Conventional TCR-transgenic thymocytes express the TCR at the early double negative (DN) stage, and negative selection of these cells therefore occurs prematurely compared with wild-type thymocytes, which do not express surface TCR until the double positive (DP) stage. In the HYcd4 mice that were used in this study, expression of the TCR α-chain is delayed until the DN to DP transition, so that only DP thymocytes express the male antigen (HY)-specific transgenic TCR and are deleted in male mice, more closely reflecting the timing of deletion in wild-type mice.

To examine where this clonal deletion occurred, the authors used a mixed bone-marrow chimera strategy; this has the advantage of decreasing the frequency of TCR-transgenic cells and correcting the defects in thymic architecture that occur in conventional TCR-transgenic animals. Reconstitution of wild-type recipients with wild-type bone marrow mixed with bone marrow from HYcd4 mice that were deficient for CC-chemokine receptor 7 or its ligands — which are required for thymocyte migration to the medulla — did not result in a defect in the clonal deletion of HYcd4 thymocytes.

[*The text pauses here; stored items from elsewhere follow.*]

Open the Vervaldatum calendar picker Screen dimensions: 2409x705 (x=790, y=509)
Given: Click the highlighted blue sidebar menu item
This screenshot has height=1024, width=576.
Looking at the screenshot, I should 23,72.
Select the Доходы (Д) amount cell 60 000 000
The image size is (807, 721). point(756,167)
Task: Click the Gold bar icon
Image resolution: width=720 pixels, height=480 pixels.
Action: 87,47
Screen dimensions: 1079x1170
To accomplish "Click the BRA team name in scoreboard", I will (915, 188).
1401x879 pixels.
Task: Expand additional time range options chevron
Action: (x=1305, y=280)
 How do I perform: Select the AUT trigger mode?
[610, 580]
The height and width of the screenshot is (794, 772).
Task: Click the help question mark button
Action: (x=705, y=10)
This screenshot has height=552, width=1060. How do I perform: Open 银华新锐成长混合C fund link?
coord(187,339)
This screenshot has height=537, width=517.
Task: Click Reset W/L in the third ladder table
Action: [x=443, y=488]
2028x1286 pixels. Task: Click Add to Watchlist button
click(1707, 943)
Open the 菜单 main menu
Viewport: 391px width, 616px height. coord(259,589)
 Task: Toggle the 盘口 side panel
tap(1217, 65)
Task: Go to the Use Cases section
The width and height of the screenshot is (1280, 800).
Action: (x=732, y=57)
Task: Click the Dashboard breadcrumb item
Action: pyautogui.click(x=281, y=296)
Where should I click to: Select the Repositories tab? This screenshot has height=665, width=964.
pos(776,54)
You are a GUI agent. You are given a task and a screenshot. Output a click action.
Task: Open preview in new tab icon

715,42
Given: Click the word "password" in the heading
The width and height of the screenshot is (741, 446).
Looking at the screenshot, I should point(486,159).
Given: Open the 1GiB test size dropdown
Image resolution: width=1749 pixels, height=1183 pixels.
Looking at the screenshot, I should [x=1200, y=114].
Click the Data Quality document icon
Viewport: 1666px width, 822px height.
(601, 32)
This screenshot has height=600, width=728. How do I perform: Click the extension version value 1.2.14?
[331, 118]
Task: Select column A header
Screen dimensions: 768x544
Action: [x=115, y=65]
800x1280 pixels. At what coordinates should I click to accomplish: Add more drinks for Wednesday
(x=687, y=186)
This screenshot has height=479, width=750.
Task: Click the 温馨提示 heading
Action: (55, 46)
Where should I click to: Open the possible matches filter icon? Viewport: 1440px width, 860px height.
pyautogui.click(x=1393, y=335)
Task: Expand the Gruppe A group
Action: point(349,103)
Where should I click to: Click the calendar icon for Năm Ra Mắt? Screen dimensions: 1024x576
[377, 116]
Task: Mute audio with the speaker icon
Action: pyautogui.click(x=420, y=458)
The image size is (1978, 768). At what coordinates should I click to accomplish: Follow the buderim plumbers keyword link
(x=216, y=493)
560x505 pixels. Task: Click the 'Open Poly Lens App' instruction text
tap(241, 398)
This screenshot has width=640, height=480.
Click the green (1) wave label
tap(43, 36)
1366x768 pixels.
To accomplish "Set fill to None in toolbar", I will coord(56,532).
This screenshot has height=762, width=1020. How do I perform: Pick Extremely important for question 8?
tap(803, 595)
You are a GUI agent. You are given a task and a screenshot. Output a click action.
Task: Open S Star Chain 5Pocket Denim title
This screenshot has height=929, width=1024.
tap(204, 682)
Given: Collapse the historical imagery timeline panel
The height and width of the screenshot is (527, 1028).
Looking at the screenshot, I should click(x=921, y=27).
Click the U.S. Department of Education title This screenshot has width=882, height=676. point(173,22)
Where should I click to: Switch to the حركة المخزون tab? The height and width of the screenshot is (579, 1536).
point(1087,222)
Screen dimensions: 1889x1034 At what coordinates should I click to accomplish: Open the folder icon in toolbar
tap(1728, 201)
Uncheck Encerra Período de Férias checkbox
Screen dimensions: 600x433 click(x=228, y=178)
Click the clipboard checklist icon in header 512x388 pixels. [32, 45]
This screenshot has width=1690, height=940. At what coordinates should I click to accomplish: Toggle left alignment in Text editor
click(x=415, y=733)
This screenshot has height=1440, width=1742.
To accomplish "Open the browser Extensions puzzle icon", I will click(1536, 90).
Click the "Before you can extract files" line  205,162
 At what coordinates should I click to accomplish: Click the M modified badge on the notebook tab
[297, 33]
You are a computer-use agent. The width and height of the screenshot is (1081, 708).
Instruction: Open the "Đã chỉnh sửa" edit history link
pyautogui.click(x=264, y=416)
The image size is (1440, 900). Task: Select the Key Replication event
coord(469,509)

This shows that the medulla is not involved in deletion in this case, which was supported by the fact that apoptotic HYcd4 thymocytes were found throughout the cortex, but not in the medulla, in male mice.

Female K14-HYp mice express the HY antigen specifically in cortical thymic epithelial cells (cTECs); transfer of mixed chimeras containing HYcd4 H2-Db-deficient bone marrow into irradiated K14-HYp recipients, such that only the radioresistant cTECs of the recipient mice could present the HY antigen, resulted in the accumulation of a large population of activated DN HYcd4 thymocytes. So, cTECs can deliver a high-affinity signal to HYcd4 thymocytes that prevents further differentiation, but they are inefficient at inducing apoptosis. Further studies showed that apoptotic HYcd4 thymocytes are commonly found immediately adjacent to CD11c+ cells in the cortex and that the conditional ablation of CD11c+ dendritic cells in the thymus significantly decreased the percentage of apoptotic HYcd4 thymocytes.

These results, together with the observed kinetics of apoptosis, indicate that deletion can occur in the cortex in vivo but it is asynchronous; thymocytes that receive a high-affinity TCR signal from cTECs must interact with a second cell type, such as cortical CD11c+ dendritic cells, for the efficient induction of apoptosis.